- **Passage provided**
*** Begin section ***
Phytomining potential, micro-morphological assessment, and air pollution tolerance index of plant species in multi-metals contaminated soapstone and crushing stone mines.

The extraction of soapstones or crushing stones often results in extensive environmental contamination. This study investigates and assesses the multi-metals and the micro-morphological characteristics (microscopic study of leaf stomata and epidermal cells) of plant species adjacent to soapstone and crushing stone mines. The study focused on monitoring plant species naturally found in the surrounding of soapstone and crushing stone mines. The natural bioaccumulation of metals of toxicological concerns in naturally grown plant species and their potential to detoxify or stabilize contaminated soils through phytoremediation mechanisms were assessed. These plant species are subjected to rigorous screening to evaluate their tolerance to soil contaminants and capacity for phytomining. The multi-metals phytoremediation potentials (BAF, BCF, and TF) of plant species were investigated. The leaf anatomy (stomatal index, number of epidermal cells, and stomata) and the air pollution tolerance index (APTI) were also assessed to gauge the growth and effectiveness of each species in remediating soil pollution. Preliminary findings reveal distinct alterations in plant leaf anatomy near mining sites, characterized by increasing numbers of stomata at the adaxial sides of leaves. The highest APTI is recorded higher in Dodonaea viscosa, and Justacia adhatoda at the Soapstone Mines with Daphne mucronata, Indigofera hetarantha, Dodonaea viscosa and Darbegeasia salicofolia at the Crushing Stone Mines are calculated. These alterations indicate the profound impact of mining activities on soil quality, plants, and ecosystem health. Different native plant species have been found and considered for phytoremediation to remove or stabilize multi-metals, including Dodonaea viscosa (Fe, Zn), Parthenium hysterophous (Fe), Calotropis procera (Ni), Justacia adhatoda (Fe). By identifying plant species capable of thriving in mining-affected environments and effectively remediating soil contamination, this study offers valuable insights for developing sustainable land management practices.
*** End section ***
Condense the paragraph of the abstract above that begins "The extraction of soapstones or crushing stones" into a bulleted list that keeps its main facts.

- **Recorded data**
*** Begin section ***
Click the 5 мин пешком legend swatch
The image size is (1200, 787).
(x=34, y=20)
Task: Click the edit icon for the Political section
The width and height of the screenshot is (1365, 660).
*** End section ***
- **Exercise solution**
- Extracting soapstones or crushing stones often causes extensive environmental contamination.
- The study examined multi-metals and the micro-morphological features (leaf stomata and epidermal cells) of plant species growing naturally around soapstone and crushing stone mines.
- It assessed how these plants naturally accumulate toxic metals and whether they can detoxify or stabilize contaminated soils through phytoremediation. It also screened their tolerance to soil contaminants and their capacity for phytomining.
- Phytoremediation potential was measured with BAF, BCF, and TF. Leaf anatomy (stomatal index, number of epidermal cells, and stomata) and the air pollution tolerance index (APTI) were also assessed.
- Preliminary findings show distinct changes in leaf anatomy near the mines, including more stomata on the adaxial sides of leaves. These changes indicate a profound impact of mining on soil quality, plants, and ecosystem health.
- Dodonaea viscosa recorded among the highest APTI values at both mine types.
- Native species considered for phytoremediation include Dodonaea viscosa (Fe, Zn), Parthenium hysterophous (Fe), Calotropis procera (Ni), and Justacia adhatoda (Fe).
- Identifying such species offers insights for developing sustainable land management practices.